Dataset entries:
########################################
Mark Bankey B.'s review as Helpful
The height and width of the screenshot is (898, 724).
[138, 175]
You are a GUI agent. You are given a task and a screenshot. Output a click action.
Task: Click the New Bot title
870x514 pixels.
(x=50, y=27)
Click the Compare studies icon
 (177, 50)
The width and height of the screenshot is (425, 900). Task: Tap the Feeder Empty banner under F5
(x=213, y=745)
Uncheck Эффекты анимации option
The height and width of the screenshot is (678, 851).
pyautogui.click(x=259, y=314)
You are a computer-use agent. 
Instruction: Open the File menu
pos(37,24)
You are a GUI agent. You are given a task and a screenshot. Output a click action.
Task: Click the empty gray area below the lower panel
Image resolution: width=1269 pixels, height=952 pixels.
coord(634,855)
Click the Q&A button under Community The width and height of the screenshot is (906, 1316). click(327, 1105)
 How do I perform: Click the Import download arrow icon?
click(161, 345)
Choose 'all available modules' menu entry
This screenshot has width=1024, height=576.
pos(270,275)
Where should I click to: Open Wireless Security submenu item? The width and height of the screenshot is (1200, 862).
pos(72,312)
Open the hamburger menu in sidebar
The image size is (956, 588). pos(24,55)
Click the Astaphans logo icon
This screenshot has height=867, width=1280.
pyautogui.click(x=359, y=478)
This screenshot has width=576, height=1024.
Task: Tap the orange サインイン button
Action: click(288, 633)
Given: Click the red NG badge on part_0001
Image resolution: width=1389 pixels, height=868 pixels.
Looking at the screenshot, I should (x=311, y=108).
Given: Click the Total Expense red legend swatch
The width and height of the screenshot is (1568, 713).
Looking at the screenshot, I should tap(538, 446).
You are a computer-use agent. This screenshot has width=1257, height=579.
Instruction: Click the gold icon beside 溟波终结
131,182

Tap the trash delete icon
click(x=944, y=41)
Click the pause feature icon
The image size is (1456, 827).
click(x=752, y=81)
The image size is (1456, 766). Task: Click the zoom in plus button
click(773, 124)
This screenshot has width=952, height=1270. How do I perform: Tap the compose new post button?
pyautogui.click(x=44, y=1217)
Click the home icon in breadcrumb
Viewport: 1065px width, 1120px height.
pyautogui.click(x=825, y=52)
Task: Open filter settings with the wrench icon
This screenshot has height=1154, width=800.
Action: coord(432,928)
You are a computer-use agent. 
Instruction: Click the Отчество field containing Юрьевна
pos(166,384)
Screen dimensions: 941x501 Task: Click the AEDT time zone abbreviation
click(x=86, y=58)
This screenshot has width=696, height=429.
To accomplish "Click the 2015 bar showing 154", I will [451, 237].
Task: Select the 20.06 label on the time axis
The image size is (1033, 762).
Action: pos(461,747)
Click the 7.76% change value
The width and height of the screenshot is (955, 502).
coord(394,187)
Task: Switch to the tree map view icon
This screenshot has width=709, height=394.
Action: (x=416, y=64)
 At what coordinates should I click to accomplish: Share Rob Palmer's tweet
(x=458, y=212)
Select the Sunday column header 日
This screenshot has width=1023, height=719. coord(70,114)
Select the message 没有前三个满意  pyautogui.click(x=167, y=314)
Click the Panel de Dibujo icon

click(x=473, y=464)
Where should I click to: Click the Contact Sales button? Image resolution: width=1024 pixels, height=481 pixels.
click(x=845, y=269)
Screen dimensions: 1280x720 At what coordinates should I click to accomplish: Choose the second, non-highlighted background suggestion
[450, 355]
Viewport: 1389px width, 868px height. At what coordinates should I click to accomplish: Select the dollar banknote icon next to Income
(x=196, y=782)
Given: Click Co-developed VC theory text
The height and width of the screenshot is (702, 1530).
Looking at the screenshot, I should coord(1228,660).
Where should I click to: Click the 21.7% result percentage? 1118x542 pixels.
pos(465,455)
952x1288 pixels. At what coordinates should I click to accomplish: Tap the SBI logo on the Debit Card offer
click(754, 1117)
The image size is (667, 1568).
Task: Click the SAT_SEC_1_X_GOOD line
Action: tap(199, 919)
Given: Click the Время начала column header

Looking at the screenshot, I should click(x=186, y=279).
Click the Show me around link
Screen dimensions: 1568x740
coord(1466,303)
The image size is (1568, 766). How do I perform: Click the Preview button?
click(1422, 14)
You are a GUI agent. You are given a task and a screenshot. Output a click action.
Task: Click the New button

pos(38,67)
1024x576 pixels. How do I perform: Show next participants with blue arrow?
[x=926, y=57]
########################################
## DIRECTIONS FOR THIS TASK
Retype every entry exactly as it stands.

## FINISHED EXERCISE
Mark Bankey B.'s review as Helpful
The height and width of the screenshot is (898, 724).
[138, 175]
You are a GUI agent. You are given a task and a screenshot. Output a click action.
Task: Click the New Bot title
870x514 pixels.
(x=50, y=27)
Click the Compare studies icon
 (177, 50)
The width and height of the screenshot is (425, 900). Task: Tap the Feeder Empty banner under F5
(x=213, y=745)
Uncheck Эффекты анимации option
The height and width of the screenshot is (678, 851).
pyautogui.click(x=259, y=314)
You are a computer-use agent. 
Instruction: Open the File menu
pos(37,24)
You are a GUI agent. You are given a task and a screenshot. Output a click action.
Task: Click the empty gray area below the lower panel
Image resolution: width=1269 pixels, height=952 pixels.
coord(634,855)
Click the Q&A button under Community The width and height of the screenshot is (906, 1316). click(327, 1105)
 How do I perform: Click the Import download arrow icon?
click(161, 345)
Choose 'all available modules' menu entry
This screenshot has width=1024, height=576.
pos(270,275)
Where should I click to: Open Wireless Security submenu item? The width and height of the screenshot is (1200, 862).
pos(72,312)
Open the hamburger menu in sidebar
The image size is (956, 588). pos(24,55)
Click the Astaphans logo icon
This screenshot has height=867, width=1280.
pyautogui.click(x=359, y=478)
This screenshot has width=576, height=1024.
Task: Tap the orange サインイン button
Action: click(288, 633)
Given: Click the red NG badge on part_0001
Image resolution: width=1389 pixels, height=868 pixels.
Looking at the screenshot, I should (x=311, y=108).
Given: Click the Total Expense red legend swatch
The width and height of the screenshot is (1568, 713).
Looking at the screenshot, I should tap(538, 446).
You are a computer-use agent. This screenshot has width=1257, height=579.
Instruction: Click the gold icon beside 溟波终结
131,182

Tap the trash delete icon
click(x=944, y=41)
Click the pause feature icon
The image size is (1456, 827).
click(x=752, y=81)
The image size is (1456, 766). Task: Click the zoom in plus button
click(773, 124)
This screenshot has width=952, height=1270. How do I perform: Tap the compose new post button?
pyautogui.click(x=44, y=1217)
Click the home icon in breadcrumb
Viewport: 1065px width, 1120px height.
pyautogui.click(x=825, y=52)
Task: Open filter settings with the wrench icon
This screenshot has height=1154, width=800.
Action: coord(432,928)
You are a computer-use agent. 
Instruction: Click the Отчество field containing Юрьевна
pos(166,384)
Screen dimensions: 941x501 Task: Click the AEDT time zone abbreviation
click(x=86, y=58)
This screenshot has width=696, height=429.
To accomplish "Click the 2015 bar showing 154", I will [451, 237].
Task: Select the 20.06 label on the time axis
The image size is (1033, 762).
Action: pos(461,747)
Click the 7.76% change value
The width and height of the screenshot is (955, 502).
coord(394,187)
Task: Switch to the tree map view icon
This screenshot has width=709, height=394.
Action: (x=416, y=64)
 At what coordinates should I click to accomplish: Share Rob Palmer's tweet
(x=458, y=212)
Select the Sunday column header 日
This screenshot has width=1023, height=719. coord(70,114)
Select the message 没有前三个满意  pyautogui.click(x=167, y=314)
Click the Panel de Dibujo icon

click(x=473, y=464)
Where should I click to: Click the Contact Sales button? Image resolution: width=1024 pixels, height=481 pixels.
click(x=845, y=269)
Screen dimensions: 1280x720 At what coordinates should I click to accomplish: Choose the second, non-highlighted background suggestion
[450, 355]
Viewport: 1389px width, 868px height. At what coordinates should I click to accomplish: Select the dollar banknote icon next to Income
(x=196, y=782)
Given: Click Co-developed VC theory text
The height and width of the screenshot is (702, 1530).
Looking at the screenshot, I should coord(1228,660).
Where should I click to: Click the 21.7% result percentage? 1118x542 pixels.
pos(465,455)
952x1288 pixels. At what coordinates should I click to accomplish: Tap the SBI logo on the Debit Card offer
click(754, 1117)
The image size is (667, 1568).
Task: Click the SAT_SEC_1_X_GOOD line
Action: tap(199, 919)
Given: Click the Время начала column header

Looking at the screenshot, I should click(x=186, y=279).
Click the Show me around link
Screen dimensions: 1568x740
coord(1466,303)
The image size is (1568, 766). How do I perform: Click the Preview button?
click(1422, 14)
You are a GUI agent. You are given a task and a screenshot. Output a click action.
Task: Click the New button

pos(38,67)
1024x576 pixels. How do I perform: Show next participants with blue arrow?
[x=926, y=57]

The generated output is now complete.